Susan M. O’Brien, MD, discusses the important data from conferences in 2021 regarding chronic lymphocytic leukemia.
Susan M. O’Brien, MD: We [saw] some long-term follow-up from some important trials this year [during] spring meetings. One of them was the long-term follow-up of RESONATE-2 [NCT01722487], which was the trial that compared ibrutinib [Imbruvica] to chlorambucil for frontline use in CLL [chronic lymphocytic leukemia]. That trial now has a 7-year follow-up [period] and quite amazingly, ibrutinib did not [reach] a median progression-free survival [PFS] yet, meaning that the median has still not been reached. At 6.5 years, the PFS [rate] was about 61%. This is impressive given the fact that with ibrutinib, or really any of the BTK [Bruton tyrosine kinase inhibitors] inhibitors, we’re not generally talking about a high CR [complete response] rate, we’re not talking about high rates of MRD [minimal residual disease] undetectability, and yet we have these incredibly durable remissions as long as we do continue the therapy.
We got 4-year follow-up on the acalabrutinib [Calquence] frontline trial [ELEVATE-TN; NCT02475681] that led to the approval of acalabrutinib as a frontline therapy. That was a 3-arm trial of chlorambucil- obinutuzumab [Gazyva] versus acalabrutinib alone versus acalabrutinib-obinutuzumab. In that arm, the obinutuzumab was front loaded and stopped after 6 cycles, and then acalabrutinib continued indefinitely just as we do with all the BTK inhibitors. We already knew from the 2-year follow-up, not surprisingly, acalabrutinib either alone or with antibody was better than chlorambucil-obinutuzumab, but what was interesting [at] about the 4-year follow-up was that the 2 acalabrutinib arms appeared to be splitting quite a bit. When we look back at the 2-year data, they were slightly split, but pretty much the same. Now we see a big difference in favor of using the antibody with acalabrutinib. I personally have never used an antibody with acalabrutinib, but that data might make me reconsider.
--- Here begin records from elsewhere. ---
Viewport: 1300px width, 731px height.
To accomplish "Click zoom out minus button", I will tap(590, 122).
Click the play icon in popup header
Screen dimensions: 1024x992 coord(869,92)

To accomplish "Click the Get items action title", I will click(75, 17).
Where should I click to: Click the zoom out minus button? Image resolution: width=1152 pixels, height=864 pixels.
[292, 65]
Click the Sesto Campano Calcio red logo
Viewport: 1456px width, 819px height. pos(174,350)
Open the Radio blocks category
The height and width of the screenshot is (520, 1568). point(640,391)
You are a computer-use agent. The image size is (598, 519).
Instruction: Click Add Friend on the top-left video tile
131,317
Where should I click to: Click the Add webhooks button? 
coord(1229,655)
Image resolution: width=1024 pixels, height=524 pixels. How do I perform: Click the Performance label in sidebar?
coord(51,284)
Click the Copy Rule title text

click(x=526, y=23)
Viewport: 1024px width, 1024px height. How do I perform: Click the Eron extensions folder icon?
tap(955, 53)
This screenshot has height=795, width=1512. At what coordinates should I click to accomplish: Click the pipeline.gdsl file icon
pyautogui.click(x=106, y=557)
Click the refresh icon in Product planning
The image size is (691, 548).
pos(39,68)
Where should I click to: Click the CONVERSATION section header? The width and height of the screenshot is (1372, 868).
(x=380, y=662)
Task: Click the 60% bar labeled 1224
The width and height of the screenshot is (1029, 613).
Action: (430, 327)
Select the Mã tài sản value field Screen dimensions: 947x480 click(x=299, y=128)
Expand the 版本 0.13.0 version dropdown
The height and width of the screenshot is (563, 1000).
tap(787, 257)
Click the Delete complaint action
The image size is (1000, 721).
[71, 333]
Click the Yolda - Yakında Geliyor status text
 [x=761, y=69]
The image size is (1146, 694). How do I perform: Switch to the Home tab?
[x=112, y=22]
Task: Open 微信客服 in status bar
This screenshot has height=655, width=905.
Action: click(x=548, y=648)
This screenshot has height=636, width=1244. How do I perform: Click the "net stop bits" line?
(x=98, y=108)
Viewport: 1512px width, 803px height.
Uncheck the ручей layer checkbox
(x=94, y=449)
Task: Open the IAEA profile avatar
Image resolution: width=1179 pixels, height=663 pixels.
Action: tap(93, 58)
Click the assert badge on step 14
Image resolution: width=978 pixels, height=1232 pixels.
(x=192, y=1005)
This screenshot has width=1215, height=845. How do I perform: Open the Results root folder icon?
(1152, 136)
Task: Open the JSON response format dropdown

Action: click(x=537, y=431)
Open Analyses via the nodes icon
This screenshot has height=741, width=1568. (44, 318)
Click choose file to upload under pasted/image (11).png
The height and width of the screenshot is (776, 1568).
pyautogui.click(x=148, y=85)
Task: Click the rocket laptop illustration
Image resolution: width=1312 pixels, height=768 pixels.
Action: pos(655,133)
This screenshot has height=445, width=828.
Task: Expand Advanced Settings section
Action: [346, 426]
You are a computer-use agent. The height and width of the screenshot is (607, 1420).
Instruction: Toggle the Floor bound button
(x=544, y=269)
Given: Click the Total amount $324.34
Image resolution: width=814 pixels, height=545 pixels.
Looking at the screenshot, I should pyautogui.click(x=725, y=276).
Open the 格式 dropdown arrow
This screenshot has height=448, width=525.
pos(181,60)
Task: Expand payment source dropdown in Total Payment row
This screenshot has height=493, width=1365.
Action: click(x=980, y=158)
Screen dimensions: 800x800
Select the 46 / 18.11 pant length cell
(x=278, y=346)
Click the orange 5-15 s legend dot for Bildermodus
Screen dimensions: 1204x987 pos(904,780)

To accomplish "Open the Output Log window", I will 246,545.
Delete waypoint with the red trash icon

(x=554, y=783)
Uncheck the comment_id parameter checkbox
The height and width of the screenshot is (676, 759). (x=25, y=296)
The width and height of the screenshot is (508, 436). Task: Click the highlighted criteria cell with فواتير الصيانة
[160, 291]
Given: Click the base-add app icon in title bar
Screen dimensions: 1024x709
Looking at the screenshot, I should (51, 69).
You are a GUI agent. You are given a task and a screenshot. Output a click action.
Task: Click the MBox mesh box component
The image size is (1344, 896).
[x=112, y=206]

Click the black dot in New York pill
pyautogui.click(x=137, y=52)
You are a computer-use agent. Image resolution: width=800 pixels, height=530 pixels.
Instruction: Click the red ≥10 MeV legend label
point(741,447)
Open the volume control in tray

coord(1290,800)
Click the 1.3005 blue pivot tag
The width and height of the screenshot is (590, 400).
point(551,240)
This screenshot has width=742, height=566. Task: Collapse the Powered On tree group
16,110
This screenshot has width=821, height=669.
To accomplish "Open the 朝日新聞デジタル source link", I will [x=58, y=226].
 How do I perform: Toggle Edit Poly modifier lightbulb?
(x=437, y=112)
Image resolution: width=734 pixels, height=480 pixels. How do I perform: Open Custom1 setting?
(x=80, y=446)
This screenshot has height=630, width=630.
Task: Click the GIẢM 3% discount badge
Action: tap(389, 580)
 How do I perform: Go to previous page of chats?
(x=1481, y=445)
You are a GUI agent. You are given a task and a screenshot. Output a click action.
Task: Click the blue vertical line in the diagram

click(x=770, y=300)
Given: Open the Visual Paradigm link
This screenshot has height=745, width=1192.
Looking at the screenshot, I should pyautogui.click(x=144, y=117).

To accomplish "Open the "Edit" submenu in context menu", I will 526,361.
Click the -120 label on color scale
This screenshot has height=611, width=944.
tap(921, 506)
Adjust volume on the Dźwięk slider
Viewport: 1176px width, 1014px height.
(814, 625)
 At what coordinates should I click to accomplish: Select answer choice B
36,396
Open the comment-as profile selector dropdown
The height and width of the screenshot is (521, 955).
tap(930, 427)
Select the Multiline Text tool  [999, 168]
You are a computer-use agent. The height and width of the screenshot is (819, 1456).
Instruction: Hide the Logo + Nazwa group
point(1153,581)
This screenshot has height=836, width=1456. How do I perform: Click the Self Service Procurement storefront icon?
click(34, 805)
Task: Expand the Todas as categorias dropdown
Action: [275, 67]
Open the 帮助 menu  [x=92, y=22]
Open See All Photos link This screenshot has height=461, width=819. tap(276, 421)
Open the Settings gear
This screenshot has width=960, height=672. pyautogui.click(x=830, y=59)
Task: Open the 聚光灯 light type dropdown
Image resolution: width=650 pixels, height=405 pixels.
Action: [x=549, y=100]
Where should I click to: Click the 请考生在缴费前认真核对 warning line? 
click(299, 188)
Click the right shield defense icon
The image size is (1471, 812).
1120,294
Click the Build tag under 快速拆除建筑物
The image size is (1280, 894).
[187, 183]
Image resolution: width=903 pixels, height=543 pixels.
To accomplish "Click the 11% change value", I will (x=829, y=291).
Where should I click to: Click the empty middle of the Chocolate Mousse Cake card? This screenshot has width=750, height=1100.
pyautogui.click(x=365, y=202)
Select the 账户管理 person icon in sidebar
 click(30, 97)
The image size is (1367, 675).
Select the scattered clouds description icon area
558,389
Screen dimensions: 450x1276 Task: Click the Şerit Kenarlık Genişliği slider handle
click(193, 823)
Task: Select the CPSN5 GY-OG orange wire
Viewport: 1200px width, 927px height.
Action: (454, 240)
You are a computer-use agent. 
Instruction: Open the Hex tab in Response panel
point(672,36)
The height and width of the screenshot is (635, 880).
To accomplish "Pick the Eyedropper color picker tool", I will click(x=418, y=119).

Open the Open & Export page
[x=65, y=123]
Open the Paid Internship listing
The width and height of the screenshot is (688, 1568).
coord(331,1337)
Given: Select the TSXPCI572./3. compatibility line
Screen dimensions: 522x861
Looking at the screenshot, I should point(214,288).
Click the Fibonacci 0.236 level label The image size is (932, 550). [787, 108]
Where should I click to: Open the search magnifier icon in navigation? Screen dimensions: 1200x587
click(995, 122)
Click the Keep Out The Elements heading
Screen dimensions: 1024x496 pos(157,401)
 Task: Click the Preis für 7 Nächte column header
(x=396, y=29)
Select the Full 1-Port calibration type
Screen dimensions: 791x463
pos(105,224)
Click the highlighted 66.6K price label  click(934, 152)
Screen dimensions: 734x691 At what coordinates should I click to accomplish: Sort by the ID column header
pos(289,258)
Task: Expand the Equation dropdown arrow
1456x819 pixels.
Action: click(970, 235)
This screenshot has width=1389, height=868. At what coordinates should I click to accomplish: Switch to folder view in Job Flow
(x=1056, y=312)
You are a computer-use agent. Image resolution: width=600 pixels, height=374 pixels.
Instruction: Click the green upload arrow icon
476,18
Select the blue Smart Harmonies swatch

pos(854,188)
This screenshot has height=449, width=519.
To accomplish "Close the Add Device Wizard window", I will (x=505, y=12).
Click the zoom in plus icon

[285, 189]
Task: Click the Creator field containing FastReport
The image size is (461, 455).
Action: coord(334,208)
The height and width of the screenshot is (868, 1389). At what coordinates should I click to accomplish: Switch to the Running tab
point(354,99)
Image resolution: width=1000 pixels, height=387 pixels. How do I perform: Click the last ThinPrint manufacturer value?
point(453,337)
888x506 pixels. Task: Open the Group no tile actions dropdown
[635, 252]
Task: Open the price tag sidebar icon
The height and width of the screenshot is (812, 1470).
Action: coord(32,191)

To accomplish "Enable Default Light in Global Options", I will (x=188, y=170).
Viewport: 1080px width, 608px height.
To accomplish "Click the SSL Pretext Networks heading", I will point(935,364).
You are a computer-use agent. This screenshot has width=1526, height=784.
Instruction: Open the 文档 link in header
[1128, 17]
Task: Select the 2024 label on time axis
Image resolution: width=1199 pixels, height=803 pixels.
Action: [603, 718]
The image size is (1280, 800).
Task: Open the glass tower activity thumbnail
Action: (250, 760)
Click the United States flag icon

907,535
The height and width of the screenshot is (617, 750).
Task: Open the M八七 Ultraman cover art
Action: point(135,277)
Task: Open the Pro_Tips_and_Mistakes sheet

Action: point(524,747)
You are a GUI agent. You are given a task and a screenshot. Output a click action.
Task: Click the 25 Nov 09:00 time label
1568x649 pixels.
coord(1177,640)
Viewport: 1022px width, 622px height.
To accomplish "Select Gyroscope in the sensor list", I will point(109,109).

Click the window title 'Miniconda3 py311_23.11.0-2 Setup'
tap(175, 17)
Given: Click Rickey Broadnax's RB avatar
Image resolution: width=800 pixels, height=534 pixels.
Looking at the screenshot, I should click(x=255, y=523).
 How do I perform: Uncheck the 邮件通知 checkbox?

Then another very important trial was the GLOW trial [NCT03462719] in terms of the potential registration of ibrutinib and venetoclax [Venclexta]. Another trial that we got 4-year follow-up on was the trial that led to venetoclax’s approval as frontline therapy. That was venetoclax plus obinutuzumab, where the obinutuzumab was given for 6 months and venetoclax was stopped after 12 months and compared with chlorambucil and obinutuzumab, one of the differences here being that this is a finite therapy trial as opposed to the ones with the BTK inhibitors. What we saw is data at 4 years [indicating] there was no median progression-free survival, but the PFS [rate] was about 87%. Keep in mind that that’s 3 years off therapy. Really nice, durable remissions with the possibility of stopping therapy.